The federal government may be considering using the funds from the Excess Crude Account (ECA) to pay for the additional $4 billion required to fund fuel subsidy in the current year.
A government memo warns that the subsidy would wipe out funds saved up as insurance against a drop in the price of oil.
Coordinating minister for the economy and minister of finance Dr Ngozi Okonjo-Iweala, who disclosed that the country requires additional $4 billion to pay for fuel subsidy for the rest of 2012, also warned that the country would be unable to safeguard itself against external shocks if it covered this cost.
In an interview with the Financial Times of London, the minister said the country required a whopping $4 billion (N620 billion) as additional budget to maintain payments for fuel subsidy in the current year, after the federal government spent more than half this year's N888 billion allocation for the subsidy plugging holes from 2011, and that the presidency has floated the idea of a supplementary budget worth $4 billion to cover the subsidy cost.

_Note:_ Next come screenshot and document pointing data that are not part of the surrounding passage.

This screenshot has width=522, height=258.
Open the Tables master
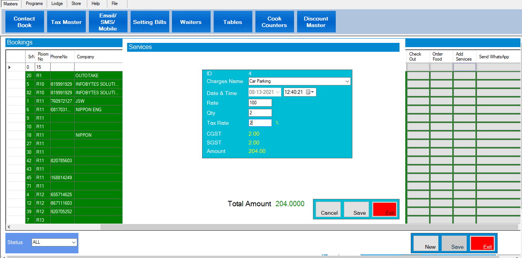click(233, 22)
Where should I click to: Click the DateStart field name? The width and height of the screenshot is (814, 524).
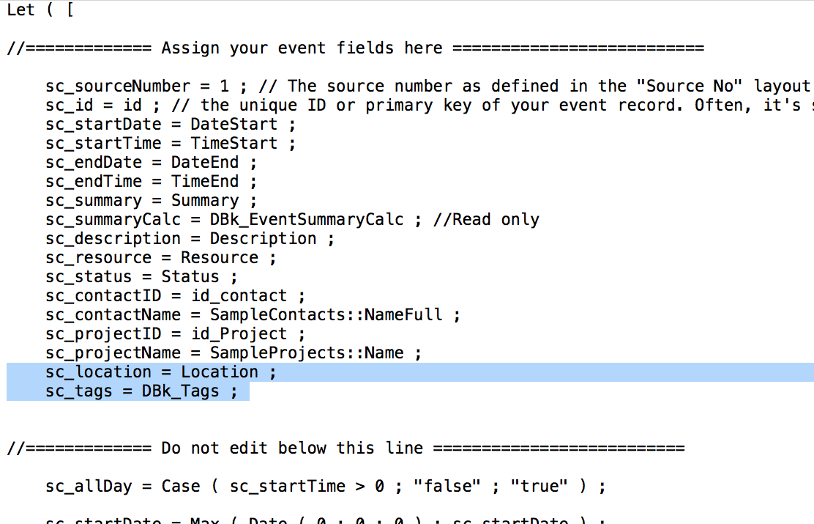[x=234, y=125]
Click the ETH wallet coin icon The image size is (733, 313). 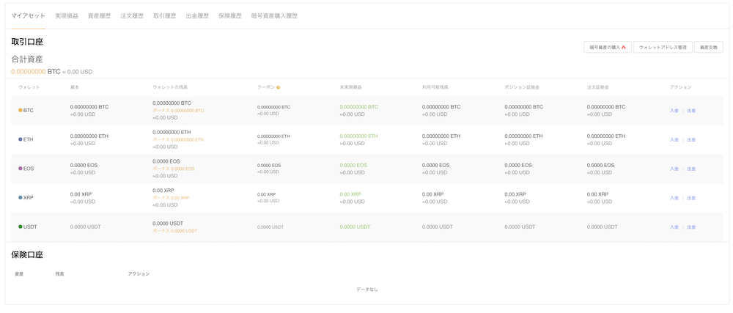21,139
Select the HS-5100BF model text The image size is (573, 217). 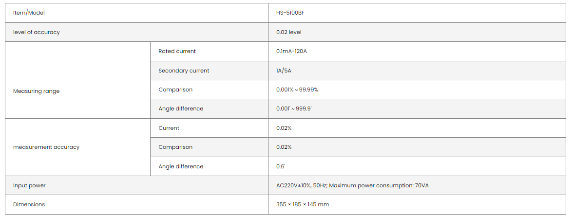click(290, 13)
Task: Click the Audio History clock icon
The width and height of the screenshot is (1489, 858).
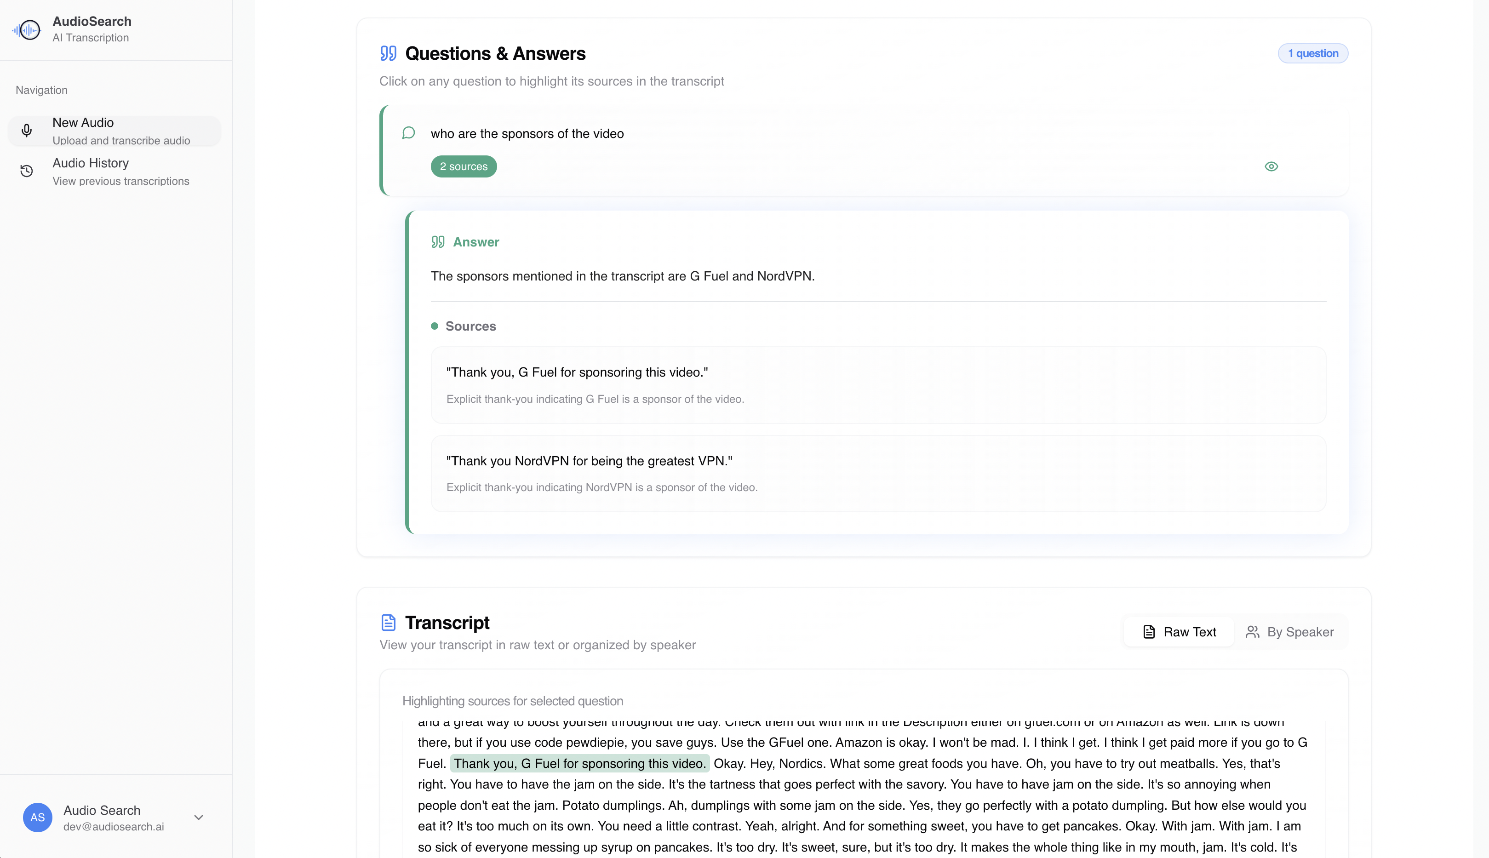Action: [x=27, y=171]
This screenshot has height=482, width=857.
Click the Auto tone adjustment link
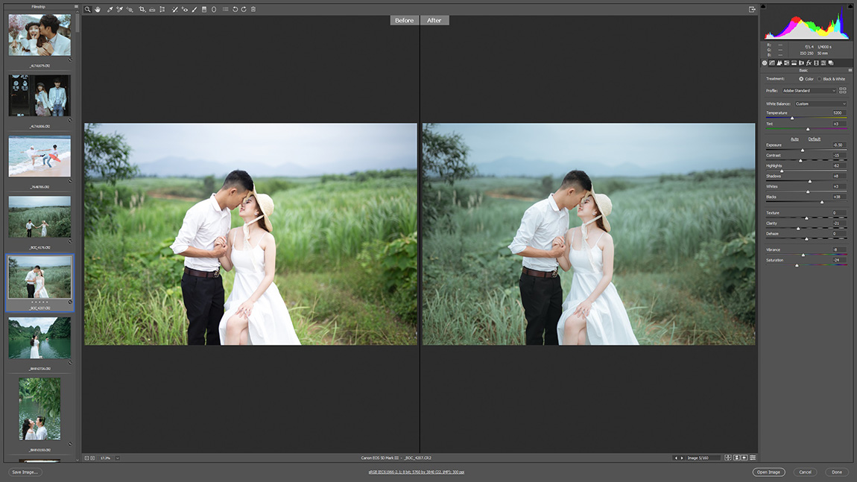[x=794, y=139]
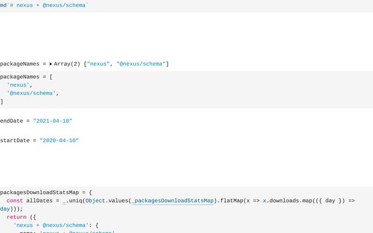373x233 pixels.
Task: Place cursor on the 'packageNames = [' code line
Action: tap(27, 77)
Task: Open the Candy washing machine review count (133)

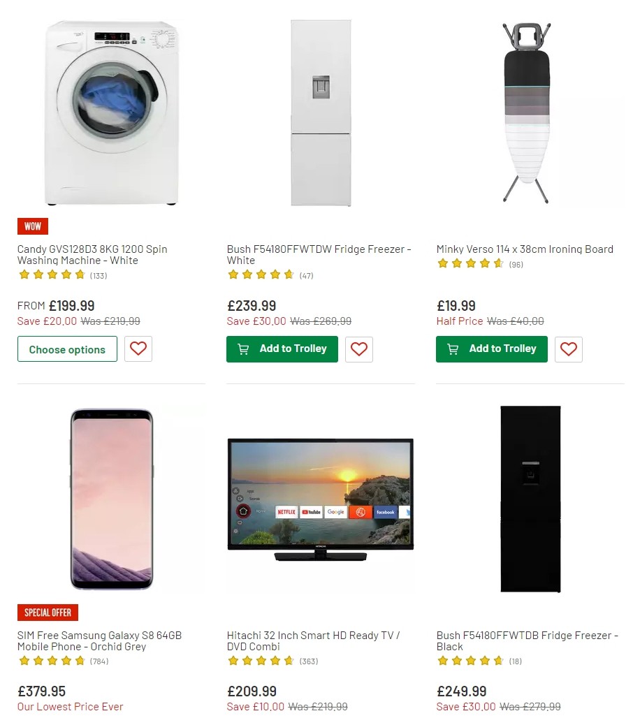Action: click(98, 275)
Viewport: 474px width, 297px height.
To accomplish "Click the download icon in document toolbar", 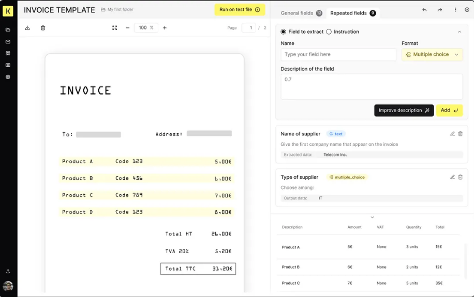I will (x=27, y=28).
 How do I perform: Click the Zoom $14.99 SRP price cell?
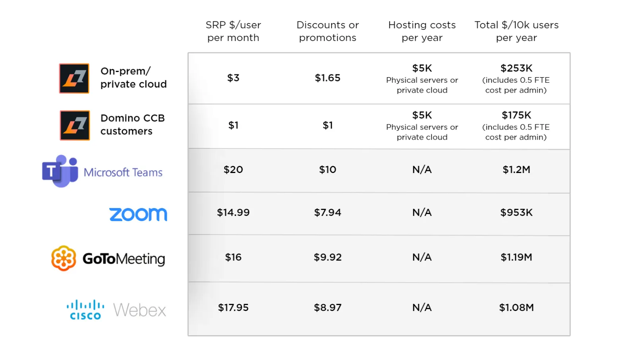(x=233, y=213)
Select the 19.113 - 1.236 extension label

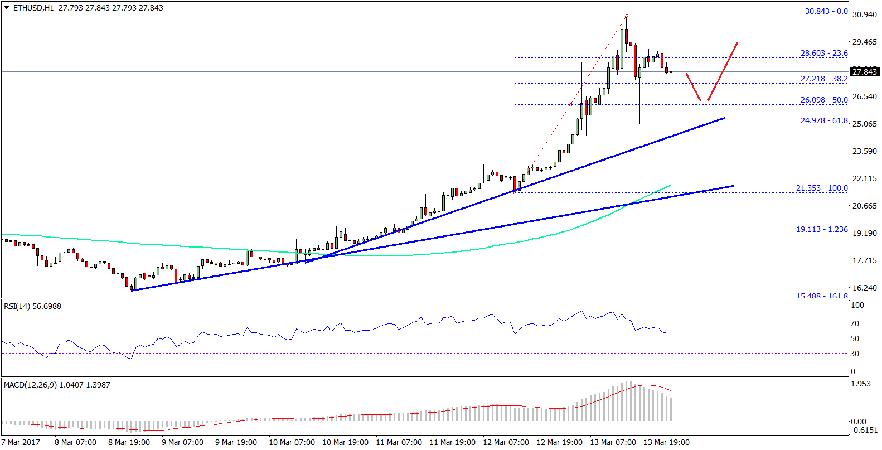pyautogui.click(x=821, y=229)
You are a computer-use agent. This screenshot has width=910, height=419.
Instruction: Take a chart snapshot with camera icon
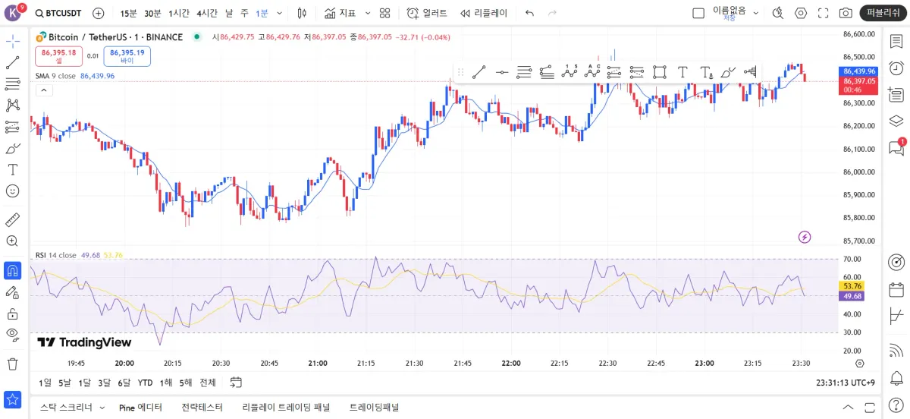click(x=846, y=13)
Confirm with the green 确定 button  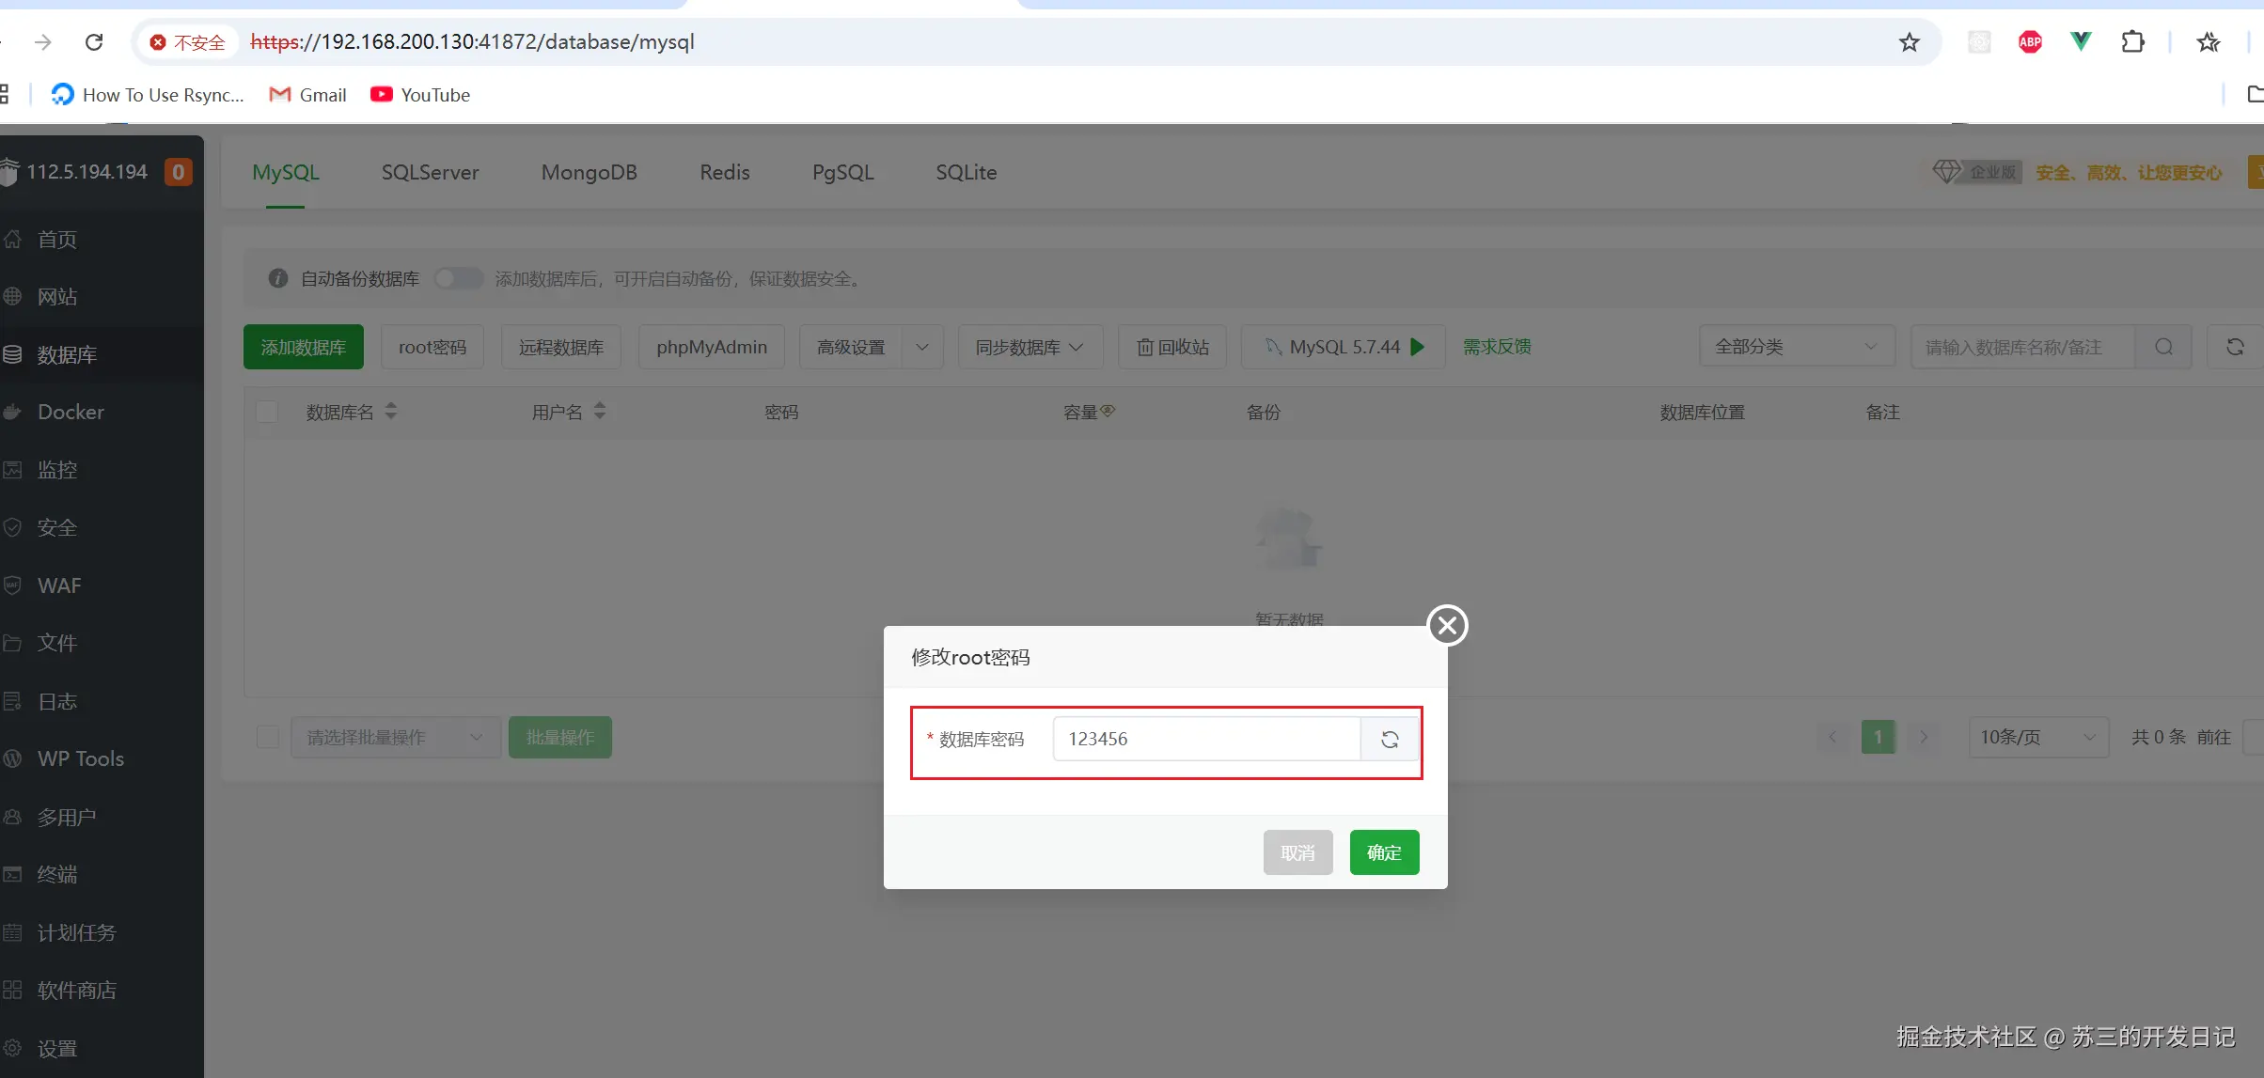point(1384,852)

According to Okonjo-Iweala, the ECA has about $4 billion, equal to the amount being floated by the presidency to cover the 2012 subsidy. However, by law, the funds in the account must be divided among the federal, states and local governments, meaning that government would have to borrow to maintain the subsidy to the year's end.
The cost of the subsidy rose more than 150 per cent from 2010 without a corresponding increase in either prices or demand to explain it. A parliamentary inquiry attributed the increase to collusion between officials and fuel marketers in the fraudulent diversion of funds and fuel.
However, because of arrears payments and continuing waste, the overall cost this year could be as much as 75 per cent of the record $14 billion (N2.2 trillion) spent in 2011, even after the government halved the subsidy in January.
Attempts to remove the subsidy altogether led to mass protests, forcing the government to compromise by restoring half of it.
Okonjo-Iweala said, "We are vulnerable if there is a contagion from Greece. We can afford to keep paying the subsidy but it means we will be very thin on buffers," she said, adding that losses from oil theft were also taking a huge toll on government finances. However, she vigorously defended the administration's record in trying to straighten out the mess.
A government memo seen by the FT suggests that maintaining the subsidy would wipe out funds saved up as insurance against a drop in the price of oil.
The memo also called into question the government's ability to pay the wage bill and meet its obligations to the 36 states of the federation should oil prices fall.
A total of N451 billion ($2.84 billion) has so far spent paying off arrears for 2011 out of the N888 billion ($5.54 billion) budgeted for the fuel subsidy in 2012, Okonjo-Iweala said.
January's protests at the removal of the subsidy gained momentum not just because of a rise in petrol and transport prices but because of a much broader impatience with corruption.
Another senior official, who requested anonymity, said the government has been slow since then to take the measures necessary to plug the leaks.
Okonjo-Iweala denied this, saying subsidy claims were being thoroughly checked now before payments were made.
The two accounting firms responsible for auditing the subsidy last year had been sacked, she added, and McKinsey, the management consulting firm, has been brought in to advise the government on how best to plug the holes.
Separately, a task force dealing with the same issue and headed by Nuhu Ribadu, the former anti-corruption tsar, is preparing to submit its findings.
A further complicating legacy lies in the build-up of debts that fuel marketers owe to international banks, including BNP Paribas, Société Générale and JPMorgan.
An adviser to one of the banks said the arrears totalled $3.4 billion. The banks suspended financing of Nigeria fuel importers a year ago as a result. The Nigerian National Petroleum Corporation, which itself is in arrears to the marketers, has since been covering the cost of fuel imports with opaque crude oil swaps, which have further complicated efforts to assess the overall cost of the subsidy.